BEGIN Given passage
NATO’s Decline over Libya

Former U.S. Ambassador to NATO, Robert E. Hunter.

From Robert E. Hunter, the Council on Foreign Relations:  NATO is unable right now even to protect civilians, which Resolution 1973 had said to use "all necessary means" to achieve. Look at the pounding of Misurata by Qaddafi forces, and the ability of Qaddafi to bring up forces and supply ammunition. This has occurred after the United States withdrew the most credible effective instruments against the Qaddafi forces, the AC-130 gunship and the A-10 warthog ground attack war craft. Without these aircraft, the chances of NATO even succeeding at its most general objective are most remote. As for going beyond that to the removal of Qaddafi, that is not included in the UN resolution and even though proclaimed as a goal by President Obama, he also indicates that the NATO campaign is not designed to do that. So you have a fundamental dilemma built in. . . .

I’m afraid the way it is going to be looked at and how it is already being looked at, is the United States is sitting it out [by] not deploying the aircraft that can work. I’m afraid that the decision on removing the AC-130s and the A-10s–particularly if it means that Qaddafi prevails even in one part of the country, or is able to beat back the challengers–is going to be read in Europe as the United States not pulling its weight in NATO. That is something I never thought as a former ambassador that I would live to see happen. . . .
END Given passage
BEGIN Dataset content
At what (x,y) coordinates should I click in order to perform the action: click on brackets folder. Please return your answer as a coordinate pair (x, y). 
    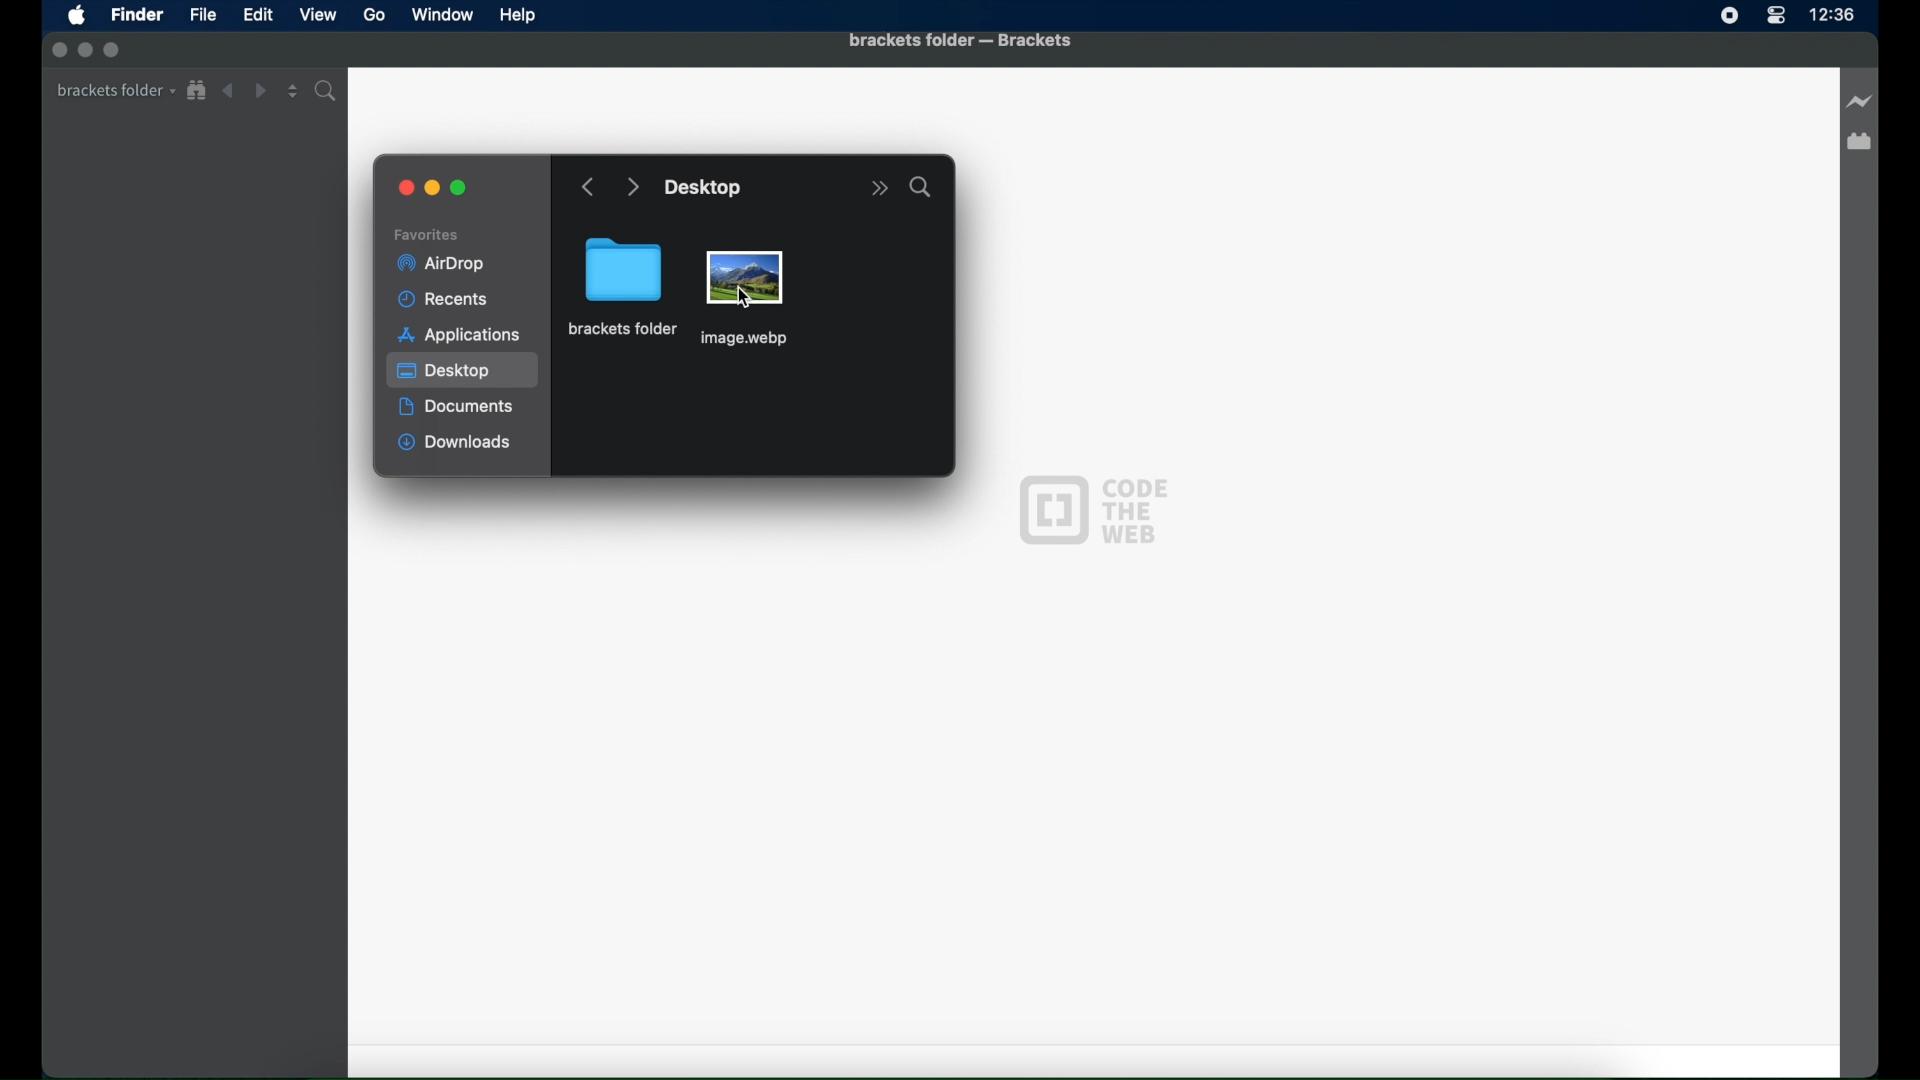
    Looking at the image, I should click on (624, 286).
END Dataset content
**Required work**.
1: List every person named in the piece on NATO and Libya.
2: Shorten the paragraph of the piece on NATO and Libya that begins "I'm afraid the way it is going to be looked at" while keeping its main facts.

**Solutions to the exercise**.
1:
Robert E. Hunter
Qaddafi
President Obama

2: I fear the United States is already seen as sitting this out by not deploying the aircraft that work. Europe will read the removal of the AC-130s and A-10s as the United States not pulling its weight in NATO. That is especially likely if Qaddafi prevails in even one part of the country or beats back the challengers. As a former ambassador, I never thought I would see that happen.